Looking forward, it is unlikely that livestock keepers who lose all their livestock will remain living in rural areas. This is because it will take them time to rebuild lost flocks and herds and typically another disaster will occur before their livestock numbers fully recover. These people are hence caught in a cycle of poverty from which they cannot easily escape. Rebuilding viable flocks and herds is also made more difficult as, at times, they are forced to sell young breeding animals to meet their daily and weekly food and other household needs. They therefore need both immediate assistance and longer-term support to transition to alternative, probably more urban-based, livelihoods. As this transition is unlikely to be smooth, policymakers will also need to ramp up existing state-supported social protection programmes to meet increased needs.

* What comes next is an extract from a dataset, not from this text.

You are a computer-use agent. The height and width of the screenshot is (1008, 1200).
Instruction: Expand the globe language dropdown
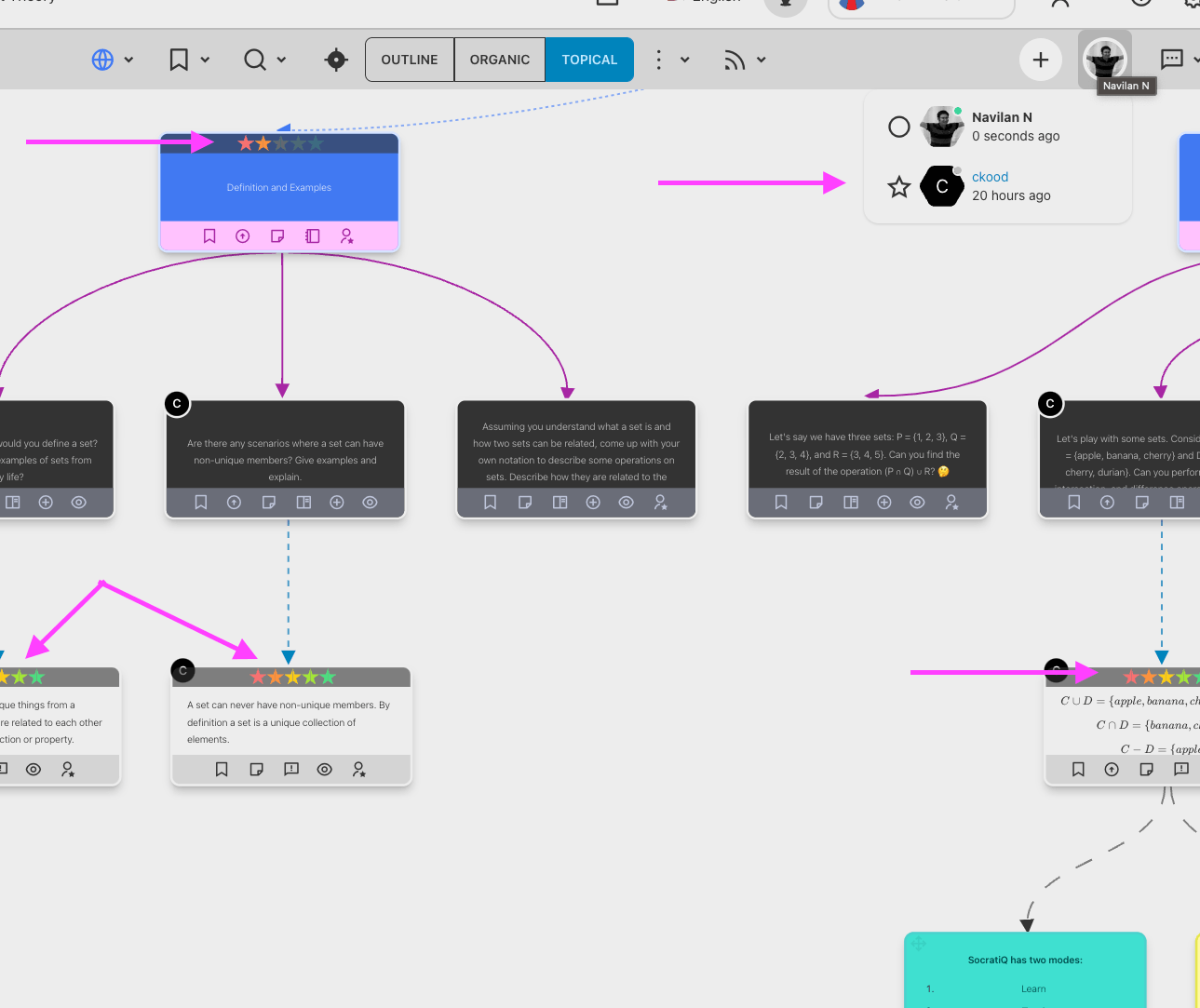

For those livestock keepers who have trekked animals to less drought-affected areas or been able to secure adequate feed to protect key breeding animals, the hope is that when the rains return and pastures recover, they will be able to start to build back viable flocks and herds. Typically, after such a severe drought, it will take 5-6 years for sheep and goats numbers to recover, 9-10 years for cattle and up to 12-13 years for camels.

During this time, households will be vulnerable to future droughts and shocks that result in the loss or sale of more breeding animals. Animal health services will have to perform well in this rebuilding phase, to protect core breeding animals and minimise mortality rates in young stock. Heavily dependent on cereals until normal milk production is achieved, livestock keeping families will also require stable grain prices and improved goat-to-cereals terms of trade. Without a return to stable prices, the recovery will take even longer.

The April 2022 high-level roundtable was an important event and will certainly help to alleviate immediate suffering. But all the pledges that have been made must be honoured, and additional new money will need to be found to plug gaps as and when they emerge. Further annual roundtables will also be required at least until 2026 - also the United Nations International Year of Rangelands and Pastoralists - to ensure that drought affected smallholder farmer, agropastoral and pastoral households that are forced to move to urban areas and abandon their former livelihoods, as well as those who are able to remain, receive appropriate resilience-building support.

Perhaps it may be more appropriate that future roundtables take place in the Horn of Africa region, rather than being held in Geneva, and that the next event also prioritises the renewal and updating of the IGAD Drought Disaster Resilience and Sustainability Initiative to make it fit for purpose. For it seems certain that in the decades ahead, climate change is going to have an ever greater disrupting effect on seasonal weather patterns leading to more severe and prolonged drought.